==== SEITENTEXT

Die Amadeu Antonio Stiftung hat überall in Deutschland bereits über 1.200 lokale Initiativen und Projekte in den Bereichen demokratische Jugendkultur, Schule, Opferschutz und Opferhilfe, kommunale Netzwerke sowie Hilfsangebote für Aussteigerinnen und Aussteiger aus der Naziszene unterstützt. Wichtigste Aufgabe der Stiftung ist es, die Projekte über eine finanzielle Unterstützung hinaus zu ermutigen, Öffentlichkeit für ihre Situation zu schaffen und sie zu vernetzen.
Der Namensgeber der Stiftung, Amadeu Antonio, wurde 1990 von rechtsextremen Jugendlichen im brandenburgischen Eberswalde aus rassistischen Gründen zu Tode geprügelt, weil er Schwarz war. Er war eines der ersten von heute mindestens 192 Todesopfern rechtsextremer Gewalt seit dem Fall der Mauer.
Die Amadeu Antonio Stiftung wird u.a. von der Freudenberg Stiftung unterstützt und arbeitet eng mit ihr zusammen. Die Stiftung ist Mitglied im Bundesverband Deutscher Stiftungen und hat die Selbstverpflichtung der Initiative Transparente Zivilgesellschaft unterzeichnet. (Amadeu Antonio Stiftung)
12.07.2018
Die Urteile im NSU-Prozess sind gefällt. Doch ist damit auch alles aufgeklärt, was aufgedeckt sein sollte? Die Amadeu Antonio Stiftung engagiert sich gegen Rechtsextremismus und sieht noch lange keinen Schlussstrich unter der Aufarbeitung.

========
==== VORLIEGENDE DATENSÄTZE

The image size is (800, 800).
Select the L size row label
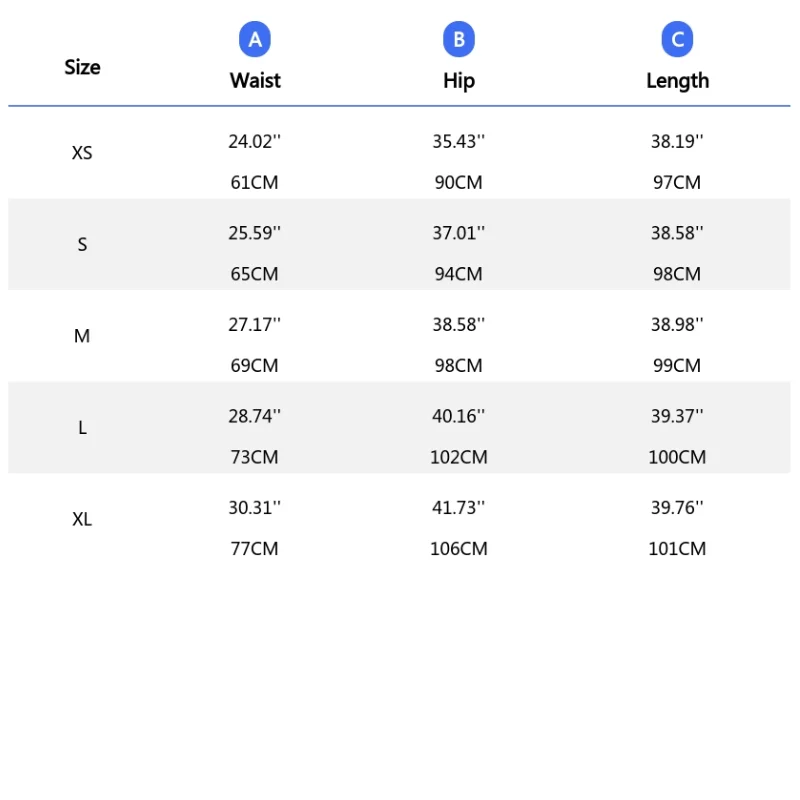(82, 428)
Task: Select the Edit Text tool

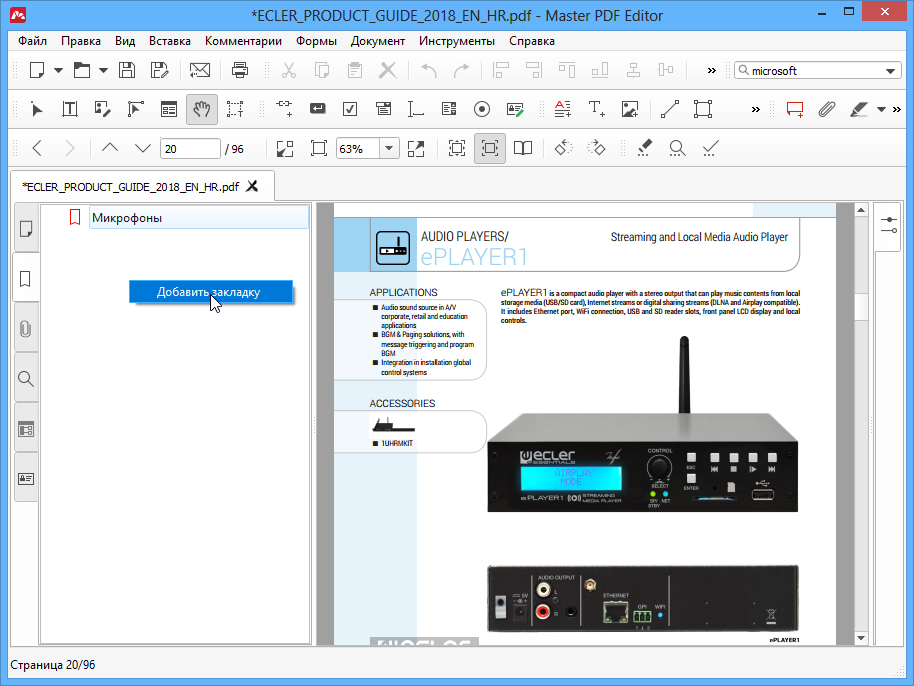Action: [x=70, y=109]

========

- _GESTELLTE AUFGABE 1_: Schreibe aus dem Seitentext die Passage von „Der Namensgeber der“ bis „Fall der Mauer.“ wörtlich ab.
- _GESTELLTE AUFGABE 2_: Nenne alle Bereiche, in denen die Amadeu Antonio Stiftung laut Seitentext lokale Initiativen und Projekte unterstützt hat.

- _VOLLSTÄNDIGE LÖSUNG 1_:
Der Namensgeber der Stiftung, Amadeu Antonio, wurde 1990 von rechtsextremen Jugendlichen im brandenburgischen Eberswalde aus rassistischen Gründen zu Tode geprügelt, weil er Schwarz war. Er war eines der ersten von heute mindestens 192 Todesopfern rechtsextremer Gewalt seit dem Fall der Mauer.

- _VOLLSTÄNDIGE LÖSUNG 2_:
- demokratische Jugendkultur
- Schule
- Opferschutz und Opferhilfe
- kommunale Netzwerke
- Hilfsangebote für Aussteigerinnen und Aussteiger aus der Naziszene